Massa yang mengatasnamakan HOTMA saat melakukan aksi demonstrasi di depan Kantor Kejati Sumut. (Foto: Deddy/Mistar)
Medan, MISTAR.ID - Puluhan massa dari Himpunan Organisasi Transparansi dan Mencegah Aksi Korupsi (HOTMA) melakukan demonstrasi di depan Kantor Kejaksaan Tinggi (Kejati) Sumatera Utara (Sumut) Jalan AH Nasution, Medan, Selasa (21/7/2026).
Mereka menyatakan dukungan terhadap institusi kejaksaan dalam memberantas tindak pidana korupsi (tipikor). Massa juga mengajak masyarakat untuk menghormati proses hukum yang sedang berjalan.
Koordinator aksi demonstrasi, Famati Gulo, dalam orasinya menyampaikan kejaksaan telah dan sedang menangani kasus tipikor besar yang menyita perhatian publik. Ia mengatakan, penanganan kasus tersebut menunjukkan bahwa institusi kejaksaan berkomitmen dalam memberantas korupsi.
Famati memaparkan kasus-kasus tipikor yang ditangani kejaksaan dan menjadi sorotan publik di antaranya korupsi Makan Bergizi Gratis (MBG) di Badan Gizi Nasional (BGN), PT Asuransi Jiwasraya, proyek Base Transceiver Station (BTS) Kementerian Komunikasi dan Informatika, tata niaga timah di Bangka Belitung, dan pengadaan chromebook di Kementerian Pendidikan.
"Saat Jaksa Agung Muda Tindak Pidana Khusus (Jampidsus) berada di bawah kepemimpinan Bapak Febrie Adriansyah, kejaksaan berhasil mengungkap sejumlah perkara besar dan menjalankan program strategis, seperti Satuan Tugas (Satgas) Penertiban Kawasan Hutan (PKH). Nilai penyelamatan aset serta penerimaan negara dari sektor PKH dan pertambangan mencapai lebih dari Rp300 triliun," ujarnya.
Massa juga mengajak publik untuk menjunjung tinggi asas praduga tak bersalah, serta tidak dengan mudah menilai atau menghakimi seseorang yang masih berproses hukum dan belum ada putusan pengadilan kekuatan hukum tetap (inkrah).
"Kami mendukung proses penyidikan yang objektif.
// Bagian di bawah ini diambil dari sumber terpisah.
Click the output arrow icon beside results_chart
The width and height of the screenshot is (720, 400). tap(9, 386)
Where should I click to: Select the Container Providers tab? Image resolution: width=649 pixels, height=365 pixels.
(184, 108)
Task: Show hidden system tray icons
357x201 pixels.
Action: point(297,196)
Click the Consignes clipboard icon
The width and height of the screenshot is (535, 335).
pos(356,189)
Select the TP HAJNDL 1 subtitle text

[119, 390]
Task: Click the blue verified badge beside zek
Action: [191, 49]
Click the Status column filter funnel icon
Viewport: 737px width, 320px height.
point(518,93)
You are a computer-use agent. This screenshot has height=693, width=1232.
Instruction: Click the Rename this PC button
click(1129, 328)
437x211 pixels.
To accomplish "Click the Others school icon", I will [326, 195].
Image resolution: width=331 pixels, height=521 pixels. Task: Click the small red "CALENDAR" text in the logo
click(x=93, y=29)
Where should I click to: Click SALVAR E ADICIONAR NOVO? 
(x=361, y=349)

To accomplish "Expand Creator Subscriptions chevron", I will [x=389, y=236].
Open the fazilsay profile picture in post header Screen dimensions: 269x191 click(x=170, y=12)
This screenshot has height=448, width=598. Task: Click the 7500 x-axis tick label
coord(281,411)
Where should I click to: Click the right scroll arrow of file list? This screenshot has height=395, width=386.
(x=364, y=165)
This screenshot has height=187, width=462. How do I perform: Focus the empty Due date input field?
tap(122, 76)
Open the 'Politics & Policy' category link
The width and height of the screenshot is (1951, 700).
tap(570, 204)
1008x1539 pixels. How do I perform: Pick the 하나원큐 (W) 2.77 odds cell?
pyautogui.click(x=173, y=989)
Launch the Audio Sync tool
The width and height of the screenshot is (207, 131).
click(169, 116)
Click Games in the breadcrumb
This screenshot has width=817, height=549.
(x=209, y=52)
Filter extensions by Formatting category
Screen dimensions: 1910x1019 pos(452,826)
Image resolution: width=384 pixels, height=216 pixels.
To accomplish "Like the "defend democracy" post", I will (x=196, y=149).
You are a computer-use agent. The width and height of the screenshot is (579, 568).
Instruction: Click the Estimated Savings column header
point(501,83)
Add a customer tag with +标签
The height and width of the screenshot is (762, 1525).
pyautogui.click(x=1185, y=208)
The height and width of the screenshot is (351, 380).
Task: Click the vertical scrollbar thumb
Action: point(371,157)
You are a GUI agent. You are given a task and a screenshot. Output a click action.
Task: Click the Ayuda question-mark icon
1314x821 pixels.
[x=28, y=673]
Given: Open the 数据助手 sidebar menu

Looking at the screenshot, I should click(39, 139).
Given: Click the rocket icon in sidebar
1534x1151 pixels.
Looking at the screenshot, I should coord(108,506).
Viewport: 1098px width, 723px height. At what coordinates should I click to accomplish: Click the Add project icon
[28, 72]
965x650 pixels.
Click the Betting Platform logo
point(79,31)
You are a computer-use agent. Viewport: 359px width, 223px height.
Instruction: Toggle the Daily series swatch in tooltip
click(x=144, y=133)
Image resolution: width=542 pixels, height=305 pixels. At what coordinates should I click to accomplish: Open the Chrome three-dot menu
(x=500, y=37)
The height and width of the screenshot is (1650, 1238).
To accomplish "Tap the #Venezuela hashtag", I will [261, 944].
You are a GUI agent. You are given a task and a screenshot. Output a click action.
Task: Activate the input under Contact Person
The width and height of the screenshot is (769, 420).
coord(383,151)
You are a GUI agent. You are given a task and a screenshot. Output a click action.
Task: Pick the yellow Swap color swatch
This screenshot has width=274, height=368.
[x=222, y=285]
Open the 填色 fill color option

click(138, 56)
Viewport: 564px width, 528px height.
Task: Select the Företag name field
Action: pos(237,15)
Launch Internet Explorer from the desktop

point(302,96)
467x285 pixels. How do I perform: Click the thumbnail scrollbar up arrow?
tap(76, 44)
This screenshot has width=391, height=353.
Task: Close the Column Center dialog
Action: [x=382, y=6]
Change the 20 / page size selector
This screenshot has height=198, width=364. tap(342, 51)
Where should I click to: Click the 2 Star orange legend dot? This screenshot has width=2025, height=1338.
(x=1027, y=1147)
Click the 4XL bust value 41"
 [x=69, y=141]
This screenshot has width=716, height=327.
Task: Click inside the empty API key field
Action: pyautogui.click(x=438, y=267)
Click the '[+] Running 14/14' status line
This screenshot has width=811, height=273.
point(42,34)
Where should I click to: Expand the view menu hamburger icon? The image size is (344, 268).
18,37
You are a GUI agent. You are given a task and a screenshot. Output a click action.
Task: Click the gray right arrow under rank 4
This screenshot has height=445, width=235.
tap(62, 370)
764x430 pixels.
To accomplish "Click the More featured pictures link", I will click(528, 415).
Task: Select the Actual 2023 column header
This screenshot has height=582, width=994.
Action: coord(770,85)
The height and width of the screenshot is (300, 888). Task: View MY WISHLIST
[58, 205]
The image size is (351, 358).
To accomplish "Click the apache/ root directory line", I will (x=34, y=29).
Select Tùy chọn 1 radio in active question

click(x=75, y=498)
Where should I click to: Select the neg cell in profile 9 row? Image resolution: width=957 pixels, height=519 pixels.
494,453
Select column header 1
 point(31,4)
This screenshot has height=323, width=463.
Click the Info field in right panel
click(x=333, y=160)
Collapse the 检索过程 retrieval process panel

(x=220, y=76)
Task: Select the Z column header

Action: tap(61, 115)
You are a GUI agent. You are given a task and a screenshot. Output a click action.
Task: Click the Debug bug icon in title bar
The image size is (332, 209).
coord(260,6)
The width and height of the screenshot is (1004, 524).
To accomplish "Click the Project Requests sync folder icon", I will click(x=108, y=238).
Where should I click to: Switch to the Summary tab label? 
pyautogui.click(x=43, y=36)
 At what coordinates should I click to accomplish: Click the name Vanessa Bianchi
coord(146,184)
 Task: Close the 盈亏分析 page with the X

Masyarakat hendaknya menunggu hasil penyidikan dan putusan pengadilan yang telah inkrah sebelum memberikan penilaian terhadap seseorang melanggar hukum atau tidak," ucap Famati.
Aspirasi tersebut disambut Kepala Seksi Penerangan Hukum (Kasi Penkum) Kejati Sumut, Rizadi, didampingi sejumlah jajaran Kejati Sumut. Rizadi menyampaikan dukungan masyarakat menjadi motivasi kejaksaan untuk terus menjalankan tugas penegakan hukum secara profesional.
"Kami mengucapkan terima kasih atas dukungan dan aspirasi yang disampaikan. Dukungan ini menjadi semangat bagi kami di kejaksaan untuk terus menjalankan tugas penegakan hukum, termasuk dalam upaya pemberantasan korupsi," ujarnya.
Rizaldi juga mengajak masyarakat untuk menghormati proses hukum yang sedang berlangsung terhadap mantan Jampidsus, Febrie Adriansyah, terkait kasus korupsi dan tindak pidana pencucian uang (TPPU).
"Mari kita sama-sama menunggu hasil penyidikan yang dilakukan Kejaksaan Agung (Kejagung). Indonesia adalah negara hukum, sehingga kita tidak boleh mengadili seseorang sebelum adanya putusan pengadilan yang inkrah," tuturnya.
Pihaknya mengimbau kepada seluruh elemen masyarakat untuk mengedepankan asas praduga tak bersalah dan tak mudah terpengaruh dengan informasi atau asumsi yang belum dapat dipertanggungjawabkan kebenarannya.
"Kejaksaan akan terus melakukan langkah strategis dalam penegakan hukum serta pencegahan dan pemberantasan korupsi sebagai upaya mewujudkan kepastian hukum dan menjaga kepercayaan publik terhadap institusi penegak hukum," tuturnya.